### Task
The lines from the one containing "You are a computer-use agent." through the last one in the data: please copy those exactly, and only those, without the pictures.

Dataset entries
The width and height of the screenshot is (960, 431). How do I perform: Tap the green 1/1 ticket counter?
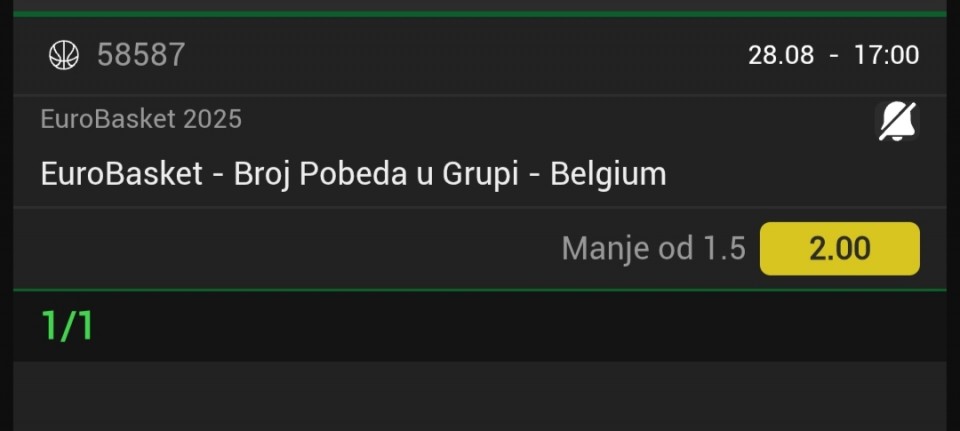[67, 326]
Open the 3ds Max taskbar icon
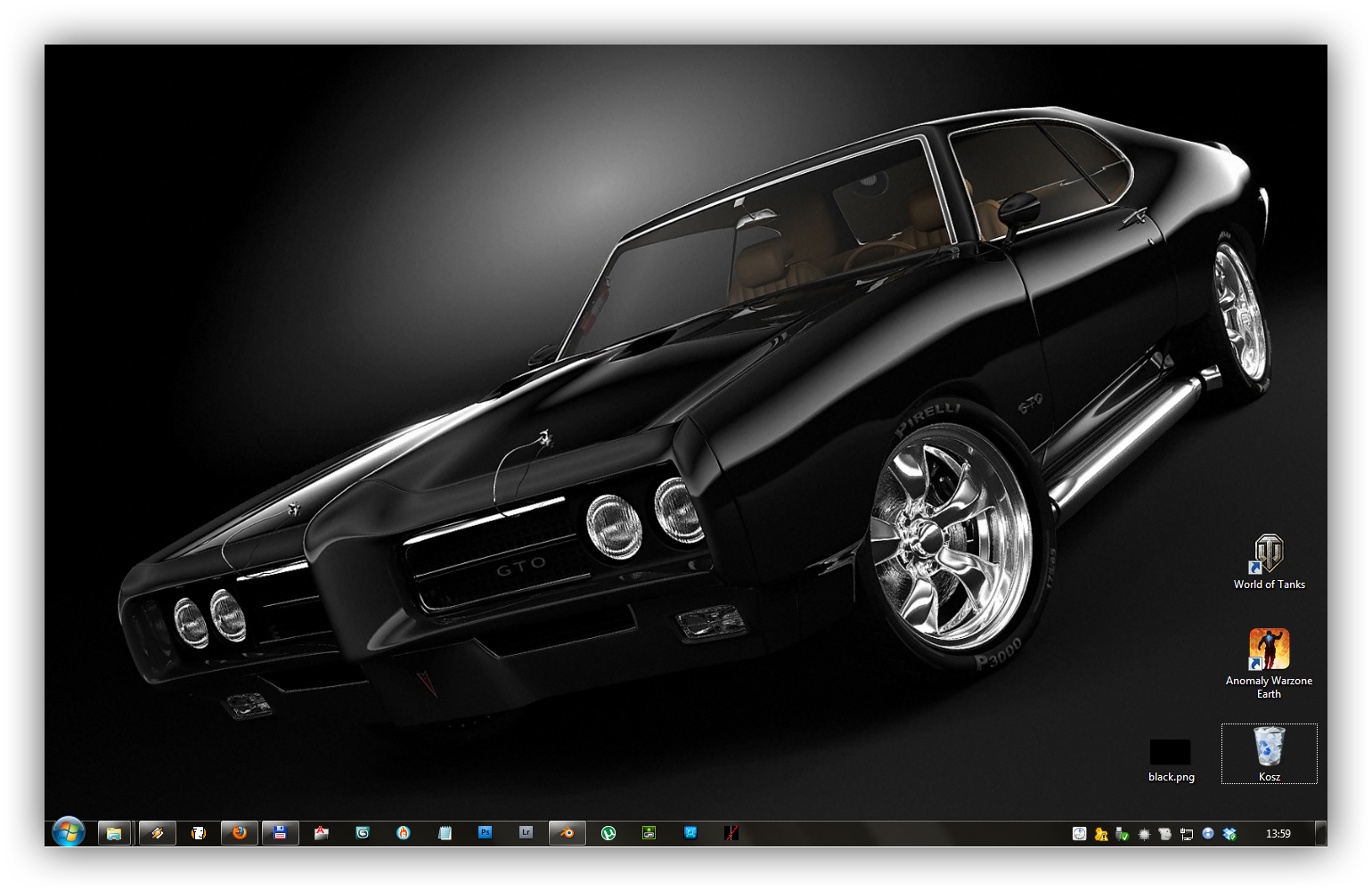 tap(363, 833)
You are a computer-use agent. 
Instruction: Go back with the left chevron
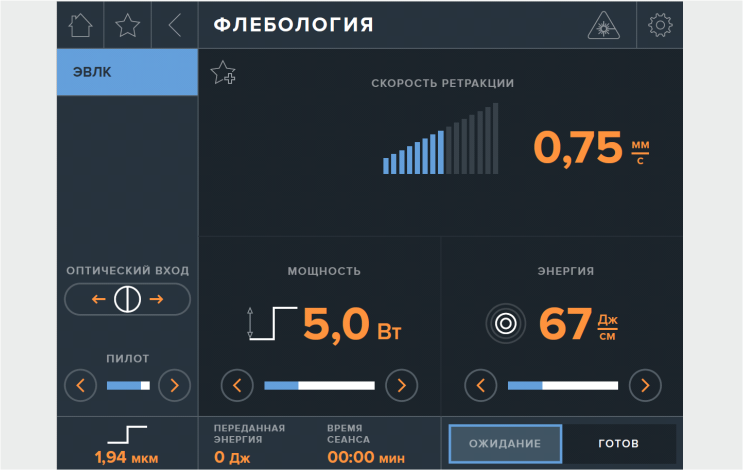(175, 25)
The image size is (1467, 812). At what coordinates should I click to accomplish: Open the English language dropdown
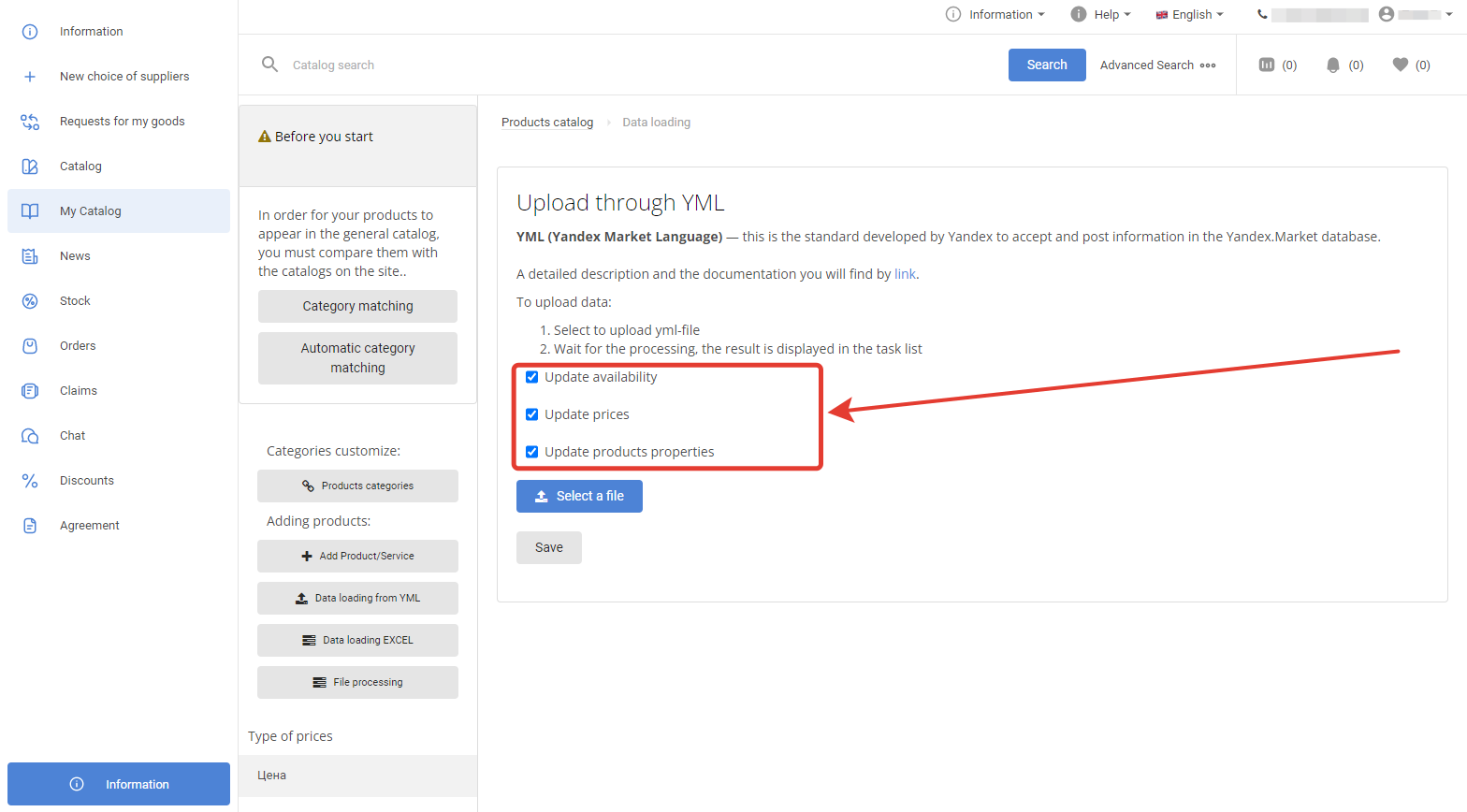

### Result of the task
You are a computer-use agent. 
Instruction: Go back with the left chevron
(175, 25)
The image size is (1467, 812). At what coordinates should I click to accomplish: Open the English language dropdown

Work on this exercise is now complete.